##### QUOTED PASSAGE #####
I had high hopes for Dune: Prophecy, and for the front half of the first season’s six episodes, it was a strong show marred by one baffling decision. The back half of the season, however, unfortunately got lost in the sauce, being bogged down with a lot of nonsense that ultimately ended with a whimper.
That baffling decision is related to Demond Hart, a central character (but thankfully not the central character) in the show. Hart is played by Travis Fimmel who was the lead on the first four seasons of Vikings and is known to the Max higher-ups because of his role on their series Raised By Wolves. I’m sure that Fimmel is a fine actor, but I can’t speak to that because, despite his deep filmography, Dune: Prophecy is literally the only thing I’ve ever seen him in. And it’s my belief that the showrunners and directors of Dune: Prophecy did this man dirty.
#####
EXERCISE ::
Reproduce word for word the part of the Dune: Prophecy review that begins at the words "I had high hopes" and stops after "this man dirty.". The data that comes next has nothing to do with this.
##### MATERIAL SHOWN #####
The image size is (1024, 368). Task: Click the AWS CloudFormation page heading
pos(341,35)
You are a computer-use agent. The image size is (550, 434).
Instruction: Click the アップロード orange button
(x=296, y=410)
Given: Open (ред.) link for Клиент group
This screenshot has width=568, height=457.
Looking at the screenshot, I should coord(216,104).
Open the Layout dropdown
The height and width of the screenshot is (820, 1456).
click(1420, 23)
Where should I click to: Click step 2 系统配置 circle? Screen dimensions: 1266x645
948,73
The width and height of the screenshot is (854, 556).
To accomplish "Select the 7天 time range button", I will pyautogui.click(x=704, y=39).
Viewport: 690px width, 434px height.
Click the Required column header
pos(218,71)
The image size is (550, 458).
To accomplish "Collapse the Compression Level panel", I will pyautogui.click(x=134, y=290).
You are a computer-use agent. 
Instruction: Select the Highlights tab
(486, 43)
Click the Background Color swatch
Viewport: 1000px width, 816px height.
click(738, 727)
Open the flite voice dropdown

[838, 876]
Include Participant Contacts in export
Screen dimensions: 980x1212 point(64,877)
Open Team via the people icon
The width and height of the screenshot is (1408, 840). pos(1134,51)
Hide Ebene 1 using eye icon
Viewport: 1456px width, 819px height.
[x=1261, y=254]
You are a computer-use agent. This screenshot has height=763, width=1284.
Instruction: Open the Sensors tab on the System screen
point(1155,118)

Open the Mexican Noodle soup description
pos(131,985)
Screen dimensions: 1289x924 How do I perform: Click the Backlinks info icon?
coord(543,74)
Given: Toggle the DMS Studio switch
#####
COMPLETE ANSWER ::
I had high hopes for Dune: Prophecy, and for the front half of the first season’s six episodes, it was a strong show marred by one baffling decision. The back half of the season, however, unfortunately got lost in the sauce, being bogged down with a lot of nonsense that ultimately ended with a whimper.
That baffling decision is related to Demond Hart, a central character (but thankfully not the central character) in the show. Hart is played by Travis Fimmel who was the lead on the first four seasons of Vikings and is known to the Max higher-ups because of his role on their series Raised By Wolves. I’m sure that Fimmel is a fine actor, but I can’t speak to that because, despite his deep filmography, Dune: Prophecy is literally the only thing I’ve ever seen him in. And it’s my belief that the showrunners and directors of Dune: Prophecy did this man dirty.